In this context: Disclosure of personal data to third parties Here, the AHK must provide information on the nature, scope, purpose, and duration of the processing of personal data by third parties. This applies to cases like event management, job portals, or external directories. As part of data processing agreements, personal data may also be shared with the agency operating the website. This is regulated by a corresponding agreement. If advertising is necessary for the financing of the website, a justification under Art. 6 Abs. 1 lit. f GDPR may be applicable.

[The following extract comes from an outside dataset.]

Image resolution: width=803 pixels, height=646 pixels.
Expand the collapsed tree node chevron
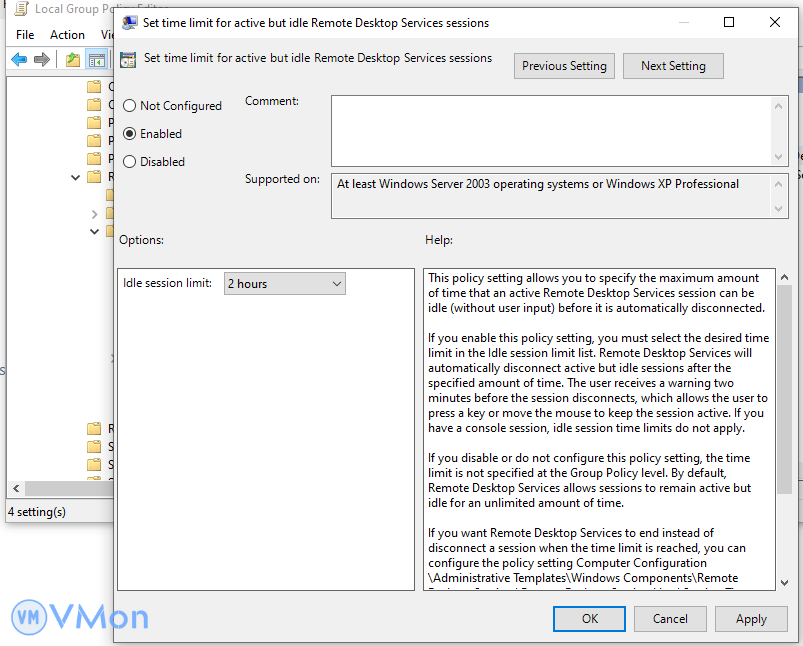pos(95,214)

Payment Function: If your AHK works with a payment service provider (such as PayPal), an appropriate passage must be included in the privacy policy. If the processing of data is necessary for the conclusion of the contract, Art. 6 Abs. 1 lit. b GDPR serves as the legal basis for the data processing.
Advertising and Marketing Services: If your AHK uses third-party services such as Google AdSense or AdWords, you must add an appropriate section under the "Disclosure of Personal Data to Third Parties" section.
Requirements for Adding Additional Elements: The addition of elements to the sample privacy policy must state the type, scope, purpose, duration, and revocation options for the specific data processing.
The structure could be as follows:
Scope of Personal Data Processing: Here, it should be described in detail which personal data is processed on the website by whom and in what manner.
Legal Basis for Personal Data Processing: Here, the legal basis for the processing of personal data is mentioned. In most cases, this will come from the catalog of Art. 6 Abs. 1 GDPR.
Purpose of Data Processing: Here, the purposes of processing personal data by the website operator should be described in detail. If the processing is based on Art. 6 Abs. 1 lit. f GDPR, the legitimate interest in the processing should typically also be included here. However, it is always necessary to check whether there are less intrusive means available to achieve the purpose, which would less significantly affect the interests of the users in protecting their personal data.
Duration of Storage: As a general rule, data is deleted once the purpose of its collection has been fulfilled. However, it should be specified in individual cases when this is the case. If no exact details can be provided, at least criteria should be named that make it easier for the user to determine the deletion time.
Possibility of Objection and Deletion: For each data processing, users must be informed about how to prevent the processing of their data or how already processed data can be deleted prematurely. If the user has given consent to the processing, they must be able to withdraw this consent at any time. The withdrawal should not be more difficult than the initial consent.